REQUIRED ACTION
Only an exact copy is wanted: the lines from the one holding "This screenshot has" through the last line below, minus the pictures.

RECORDS SHOWN
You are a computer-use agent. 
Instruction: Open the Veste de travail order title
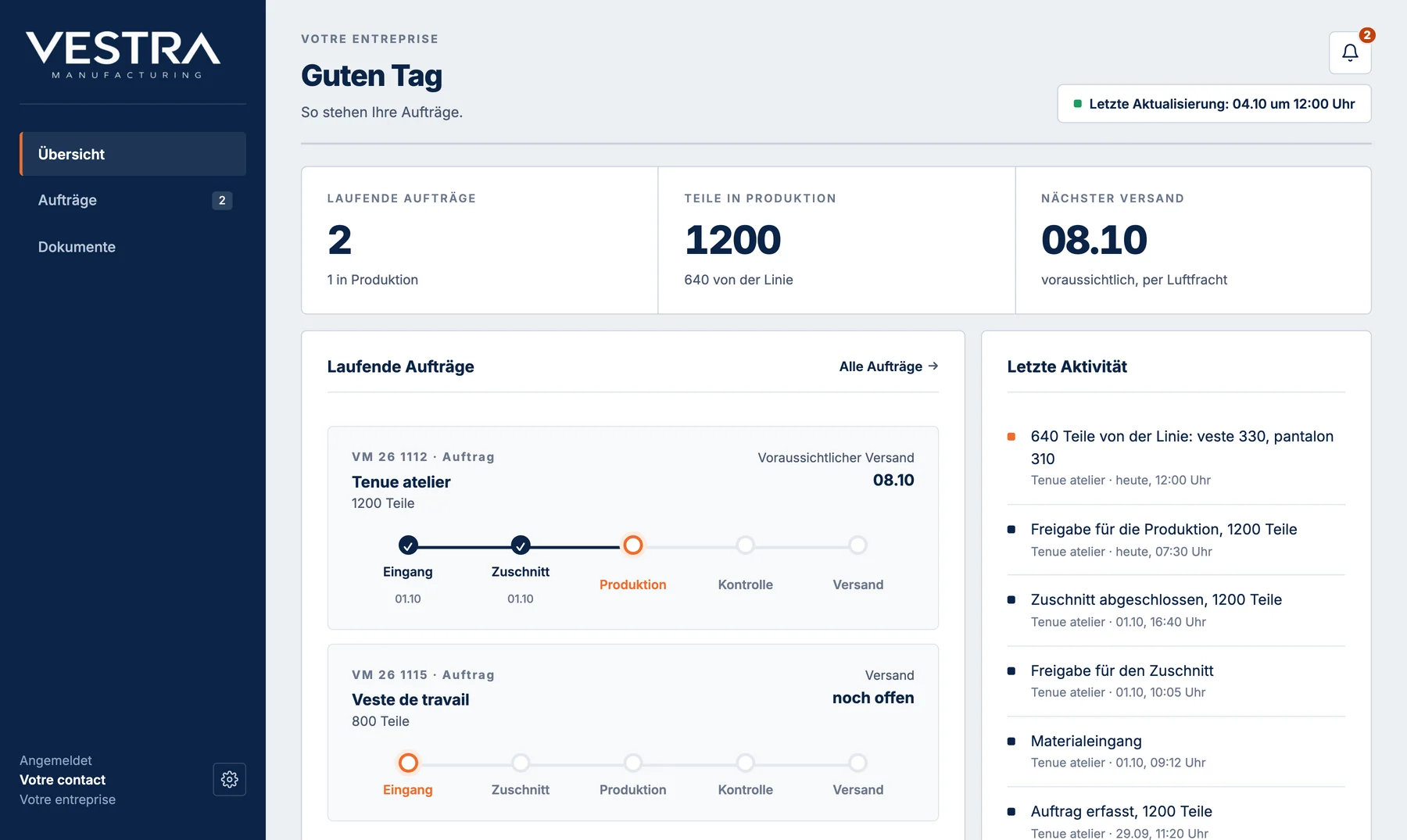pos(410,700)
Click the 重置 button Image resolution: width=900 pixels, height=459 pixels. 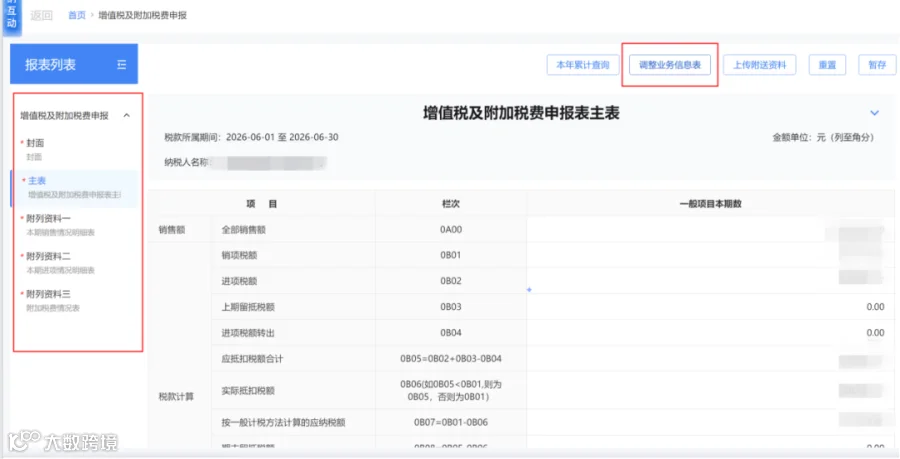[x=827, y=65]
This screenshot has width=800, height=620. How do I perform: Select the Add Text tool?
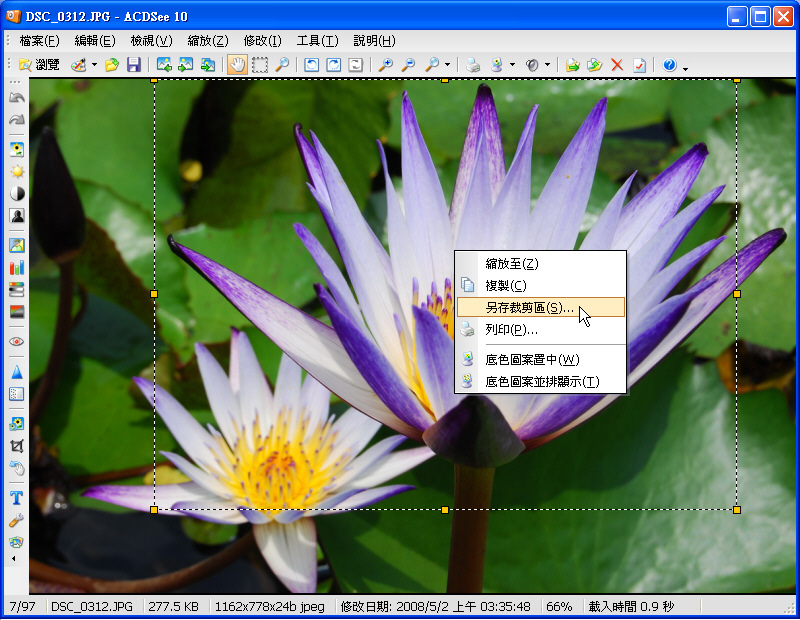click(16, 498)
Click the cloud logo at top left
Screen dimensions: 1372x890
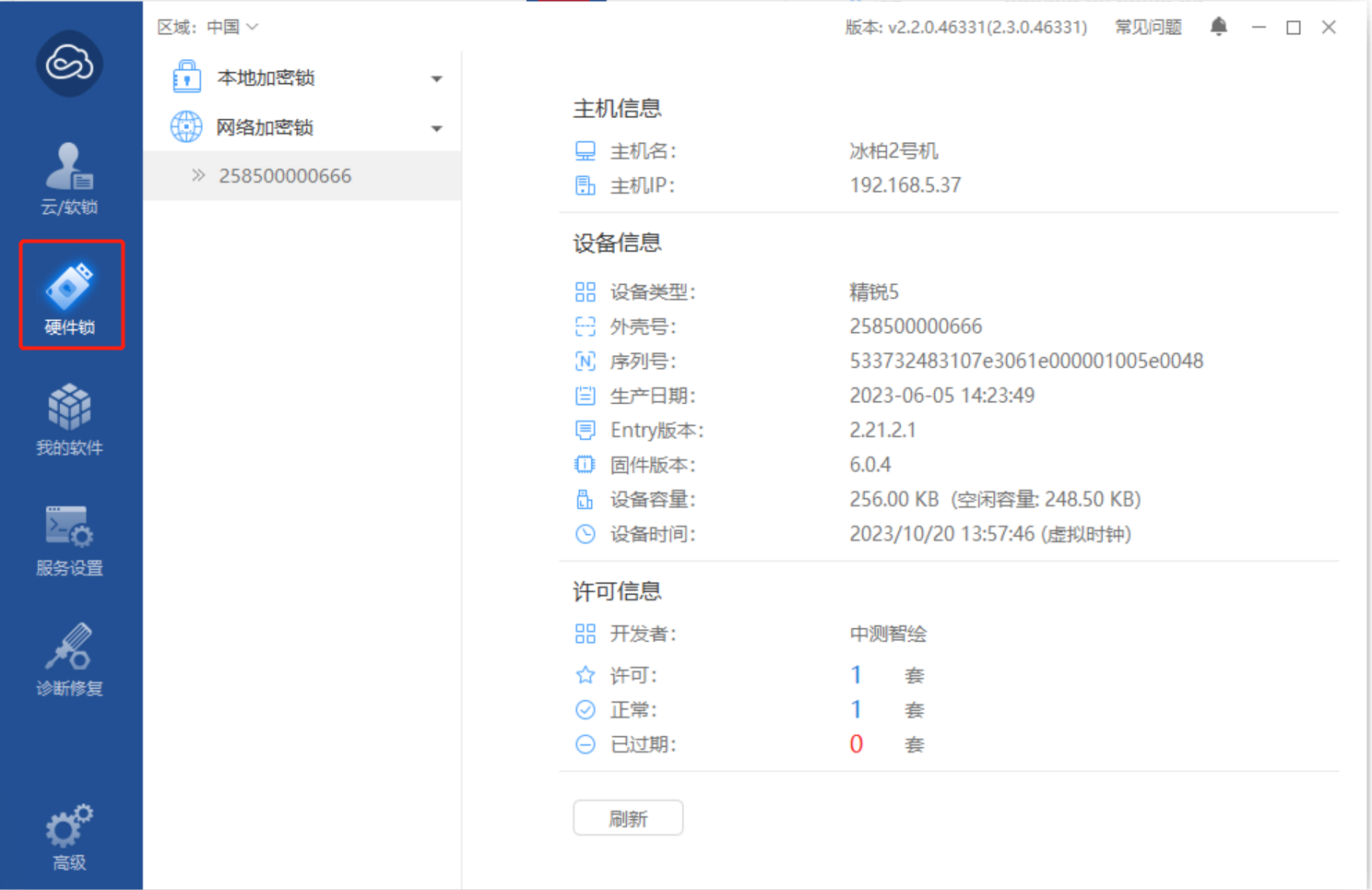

RESPONSE TO THIS EXERCISE
This screenshot has width=800, height=620. How do I perform: Select the Add Text tool?
click(16, 498)
Click the cloud logo at top left
Screen dimensions: 1372x890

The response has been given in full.